Mother's Day
    by Fiona Barnes (reader)

That's Los Lobos, from their delightful CD for young people called "Papa's Dream." And, speaking as a mother, that's the way that I'd like to wake up on Mother's Day morning -- with a serenade! In many Mexican communities, the children get up early and make their mothers breakfast, and serve them in bed to the accompaniment of songs.
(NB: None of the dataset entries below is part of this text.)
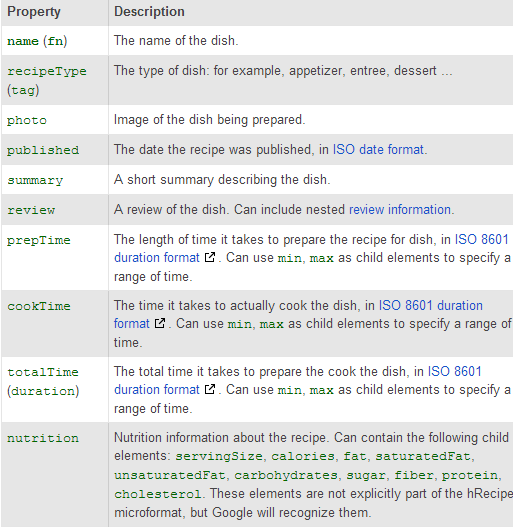Click the cholesterol code term
This screenshot has width=513, height=527.
pyautogui.click(x=158, y=494)
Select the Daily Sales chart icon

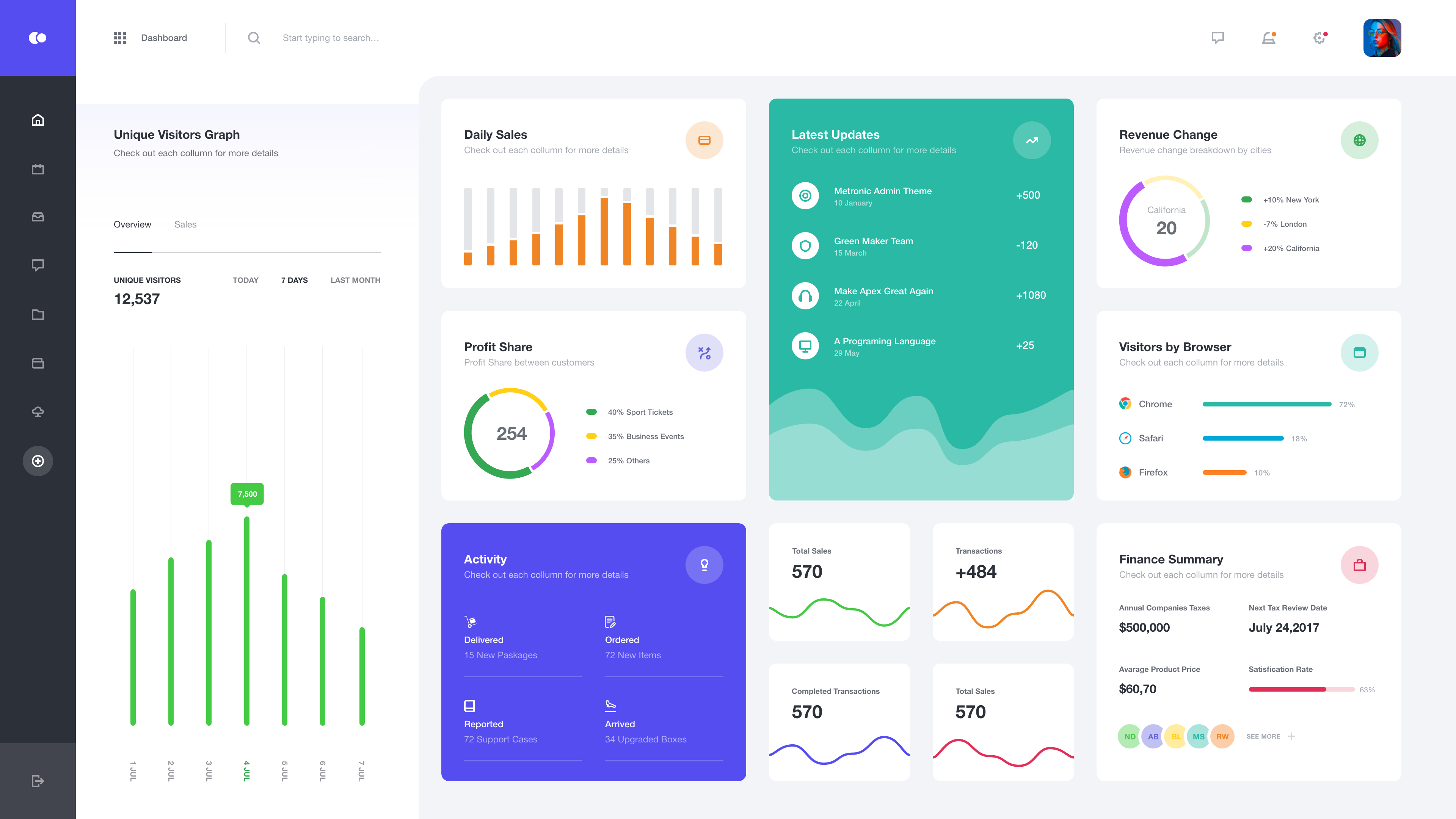click(705, 140)
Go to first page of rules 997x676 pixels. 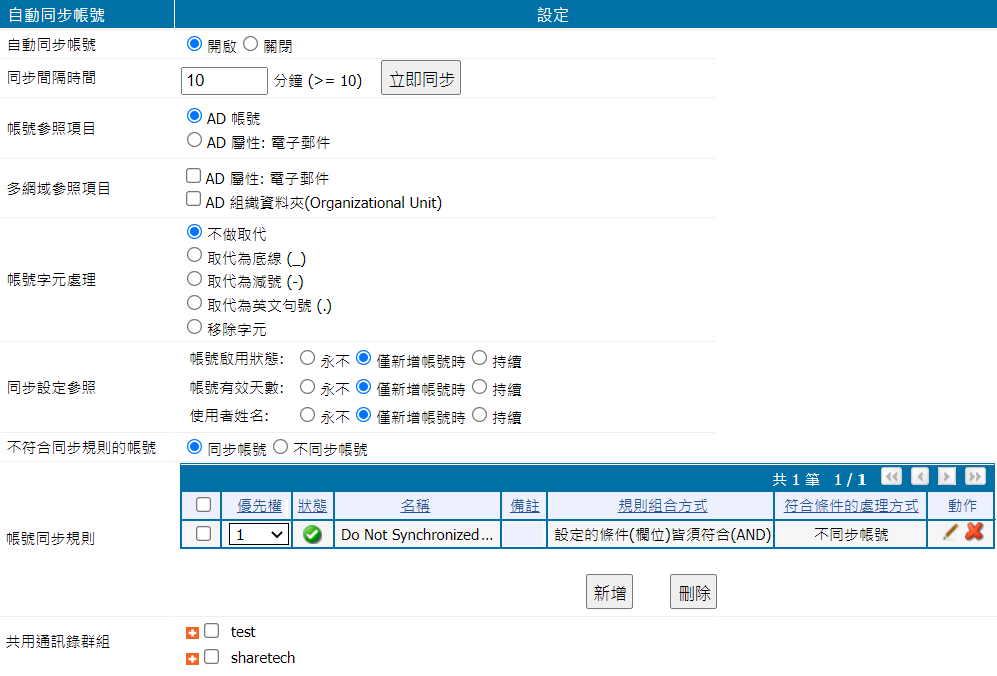(x=891, y=477)
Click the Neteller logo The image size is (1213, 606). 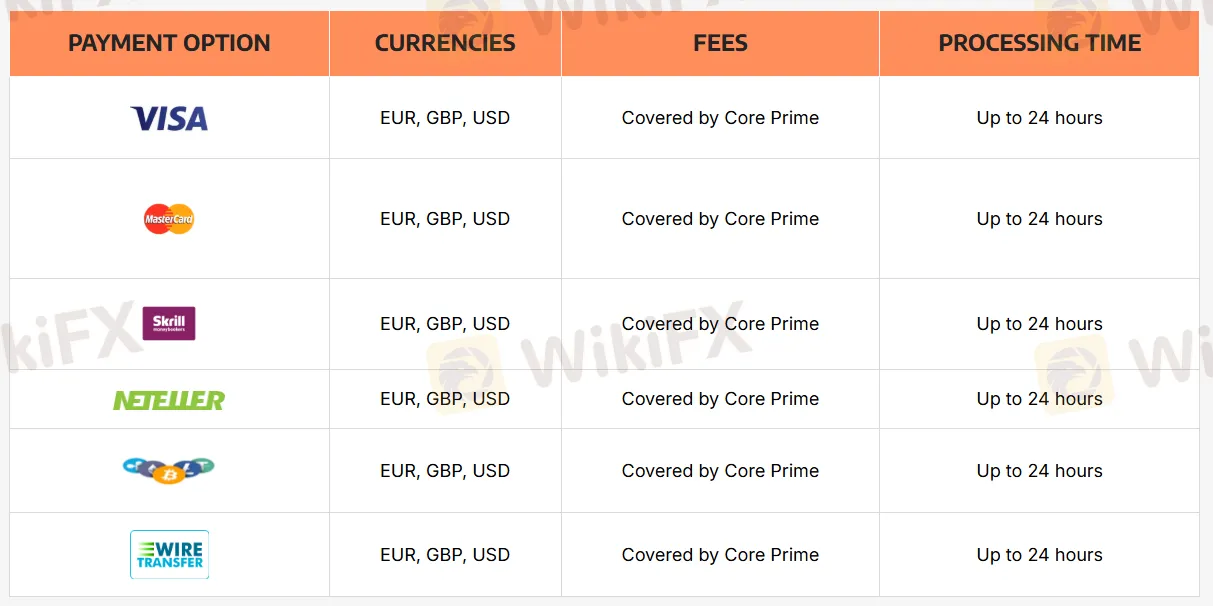pos(169,400)
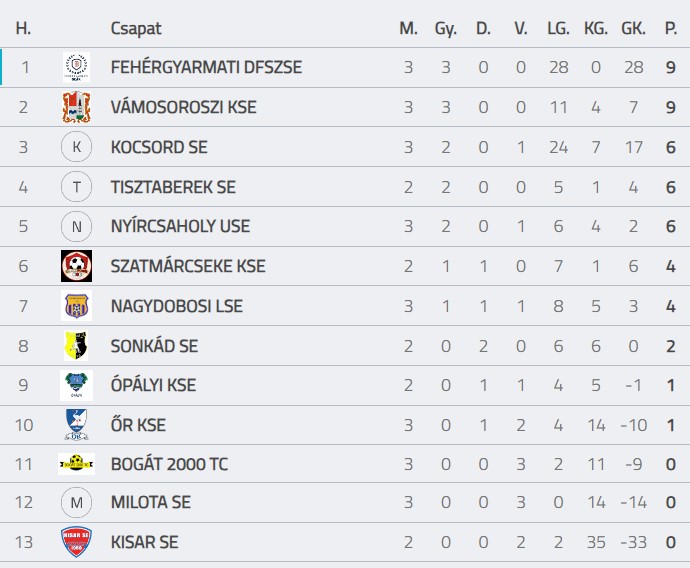Open the KISAR SE team page link
This screenshot has width=690, height=568.
144,542
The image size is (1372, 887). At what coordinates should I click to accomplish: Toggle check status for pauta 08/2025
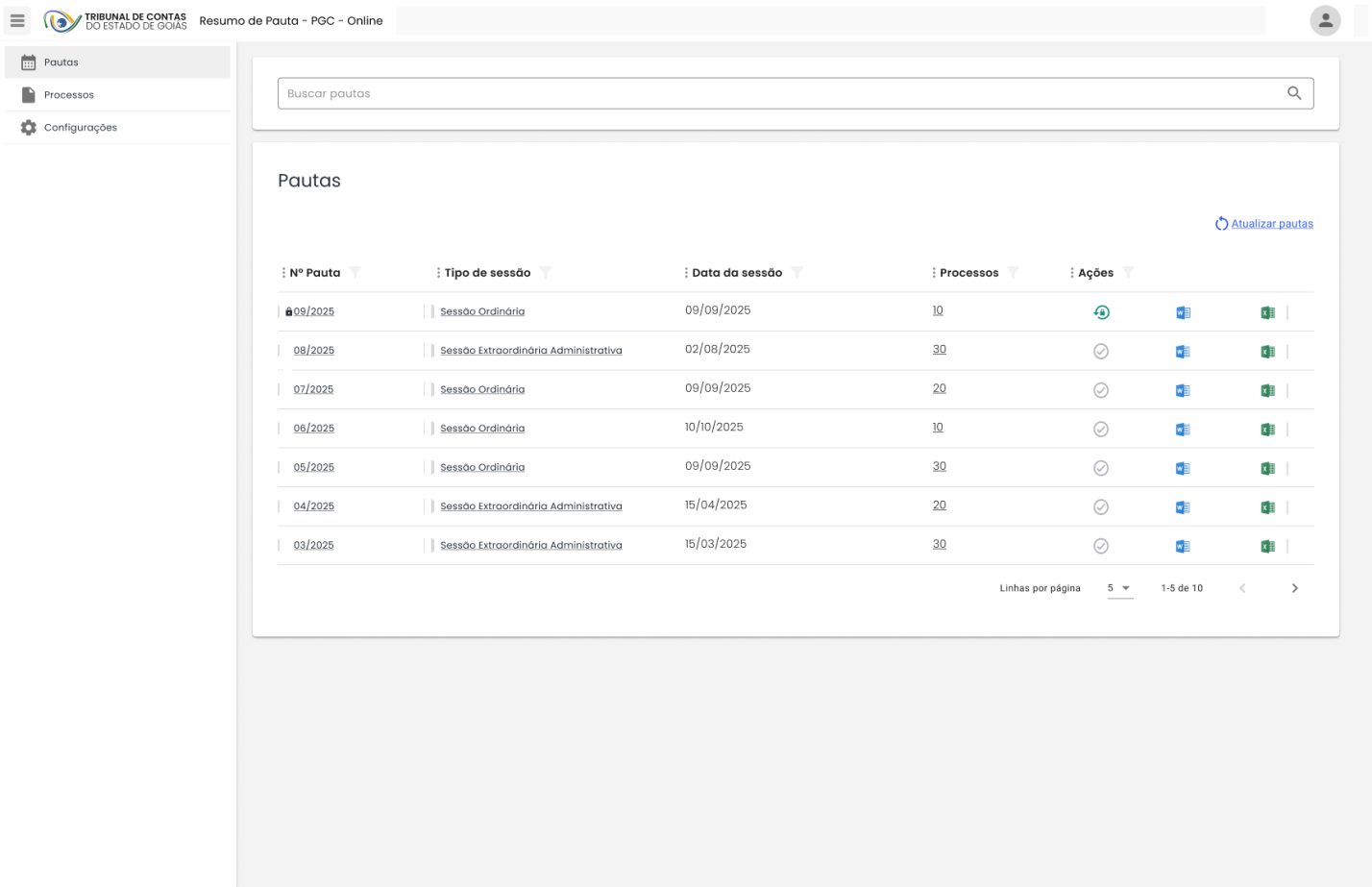(1101, 352)
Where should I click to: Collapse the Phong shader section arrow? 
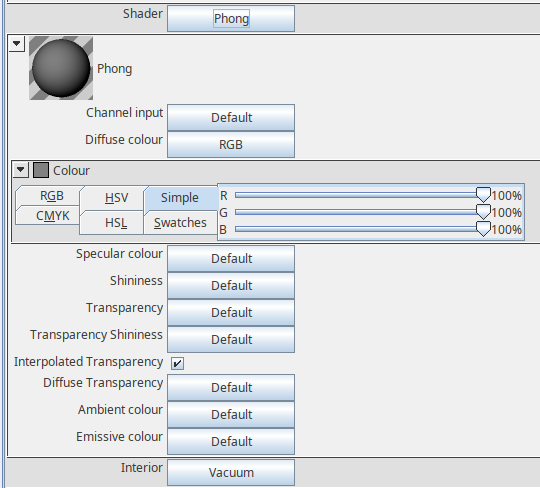16,44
Mother's Day celebrations may actually go back as far as the ancient Greek and Roman spring festivals for Rhea and Cybele, who were both mother goddess figures. There was a Mothering Day in England during Lent that was meant to be a holiday spent with one's mother. In 1872, the American poet and social activist, Julia Ward Howe, who wrote "The Battle Hymn of the Republic," imagined a day honoring mothers as agents of peace in the aftermath of the Civil War. But the holiday really took hold forty years later through the work of Anna Jarvis who was seeking a way to pay tribute to her own and, by extension, all mothers. The idea proved to be so popular, and Ms. Jarvis and her friends such tireless advocates for it, that in 1914, President Wilson declared Mother's Day a national holiday. But by the late 1920s, Ms. Jarvis was campaigning against the commercialization that had begun to take over this day of commemoration. She had something much deeper in mind -- like a heart-felt song. Please excuse me while I sip my orange juice and listen.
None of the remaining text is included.